How long you going to wait? Whats the trigger that has you start assigning?
This is a configuration parameter that already exists. We could also add some kind of timeout (once one RS checks in, we wait N seconds before starting up).
Also how do you handle the assignment of ROOT and META? What's the chance that there's always enough RSs that reported in once both catalog regions are assigned?
As I said, this doc leaves out catalog tables for now. One thing to remember, startup is no longer going to need to wait around for the meta scanner to kick in and region assignment should be significantly faster, so it could be potentially sub-second to assign them out.
So once the load balancer is started, do we block regions going in transition?
Well sometimes you can't. The idea is that load balancing runs when the cluster is at steady state.
[if regions in transiton] Doesn't just go back to sleep?
It could. Might be simpler approach except if you set a long period you'd potentially skip a load balance because of a single region in transition.
The load balancer will probably be the last thing I add, still some details to flesh out. I think it makes sense to not kick off a load balancing when there are already regions in transition (it makes sense as a background operation when the cluster is mostly at steady state from region movement standpoint). Whether it waits or skips the run is an open question, I'd opt for waiting. The next run of the load balancer would happen at the fixed period, maybe starting from the end of the previous run (rather than strictly periodic).
What happens if a region splits while load balancing is running?
Good question. Will try to address splits in the next revision. They are largely ignored in this one as is meta editing in general. Let me give that a crack.
"We assume that the Master will not fail until after the OFFLINE nodes have been created in ZK" And if it does? Is that for later?

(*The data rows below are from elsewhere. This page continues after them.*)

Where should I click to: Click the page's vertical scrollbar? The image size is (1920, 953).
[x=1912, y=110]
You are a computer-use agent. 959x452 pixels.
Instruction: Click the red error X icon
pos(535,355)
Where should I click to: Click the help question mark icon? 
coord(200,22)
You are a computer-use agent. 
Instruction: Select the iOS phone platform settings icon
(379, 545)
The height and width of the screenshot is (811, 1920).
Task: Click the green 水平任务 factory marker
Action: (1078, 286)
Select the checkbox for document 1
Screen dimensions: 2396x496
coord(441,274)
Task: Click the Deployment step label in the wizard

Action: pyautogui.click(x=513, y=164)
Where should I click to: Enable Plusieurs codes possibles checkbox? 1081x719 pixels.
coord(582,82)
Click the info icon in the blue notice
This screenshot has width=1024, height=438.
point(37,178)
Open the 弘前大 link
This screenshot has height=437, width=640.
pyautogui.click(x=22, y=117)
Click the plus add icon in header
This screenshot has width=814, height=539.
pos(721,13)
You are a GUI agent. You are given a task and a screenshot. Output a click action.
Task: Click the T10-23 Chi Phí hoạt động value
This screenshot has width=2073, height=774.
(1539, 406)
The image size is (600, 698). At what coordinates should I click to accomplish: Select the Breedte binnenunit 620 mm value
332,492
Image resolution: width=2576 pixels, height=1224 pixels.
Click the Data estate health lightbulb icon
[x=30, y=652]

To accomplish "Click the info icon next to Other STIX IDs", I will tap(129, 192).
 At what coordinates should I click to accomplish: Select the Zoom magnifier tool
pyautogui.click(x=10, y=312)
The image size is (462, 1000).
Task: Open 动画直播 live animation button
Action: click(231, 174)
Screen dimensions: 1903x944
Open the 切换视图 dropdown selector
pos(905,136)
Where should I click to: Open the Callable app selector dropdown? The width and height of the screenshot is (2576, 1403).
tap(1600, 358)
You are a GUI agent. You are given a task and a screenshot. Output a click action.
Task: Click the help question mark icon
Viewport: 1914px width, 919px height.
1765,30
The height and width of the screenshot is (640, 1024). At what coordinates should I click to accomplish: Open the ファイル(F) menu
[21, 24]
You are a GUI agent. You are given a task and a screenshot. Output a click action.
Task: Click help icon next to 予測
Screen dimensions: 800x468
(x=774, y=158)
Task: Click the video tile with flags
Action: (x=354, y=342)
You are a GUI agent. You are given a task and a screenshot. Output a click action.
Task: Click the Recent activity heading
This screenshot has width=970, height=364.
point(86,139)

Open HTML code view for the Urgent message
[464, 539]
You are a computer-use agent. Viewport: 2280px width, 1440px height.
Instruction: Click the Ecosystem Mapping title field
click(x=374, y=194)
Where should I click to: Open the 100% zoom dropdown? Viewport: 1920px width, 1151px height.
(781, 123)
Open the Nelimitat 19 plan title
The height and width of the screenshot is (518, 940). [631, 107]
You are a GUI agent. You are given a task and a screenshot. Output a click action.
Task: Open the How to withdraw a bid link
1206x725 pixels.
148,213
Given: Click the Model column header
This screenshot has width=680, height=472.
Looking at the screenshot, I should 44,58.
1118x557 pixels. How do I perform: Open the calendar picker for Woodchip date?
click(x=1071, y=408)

Later, perhaps. Does not seem unreasonable that the Master can't fail during the first minute of the initial cluster startup but I suppose it could eventually be handled. In any case, I think this is okay for now.
Master sends RPCs to each RS, telling them to OPEN their regions. This is a new message?
Yup. There'll be a new OPEN and CLOSE RPC to RS. In one of my earlier branches for this I moved cluster admin methods to be direct RPC to RS as well but that's outside the scope of this for now.
Who updated .META.? The RS, right?
That is the plan. I will address META editing and splits in the next revision of the doc.
[load balancing] This has to be better than what we currently have?
Yes, this should be better (hard to be worse). Feasible to use ZK to make a synchronous client call as well (and could look at status of nodes in zk to see the status of regions transitioning).
"Master determines which regions need to be handled." How?
In the doc I describe that assignment information is sitting in-memory in the master, but not positive we should use this since a failed-over master may not have this yet. I left out what a failed-over master does to rebuild the assignments in-memory as well. The latter would be done with the meta scanner, the former could as well.
"Master sends RPCs to RSs to open all the regions." Whats this message look like? Its the new one mentioned above? Will it take time figuring what was on the dead RS? Or will it be near-instantaneous?
If we have up-to-date in-memory state to work with, its near-instantaneous. Meta scanning not so much. It'd be nice to be able to use the info in-memory if it is available, and if not complete (we're a failed-over master that hasn't fully recovered yet) we'd fall-back to meta scanning.
I don't see mention of wait on RS WAL log spitting in here. Should it be mentioned?
Yup. Good call.
Thanks for reviewing it guys. Not sure I'll have time this week/weekend to do a refresh but should have a revised one up sometime Monday.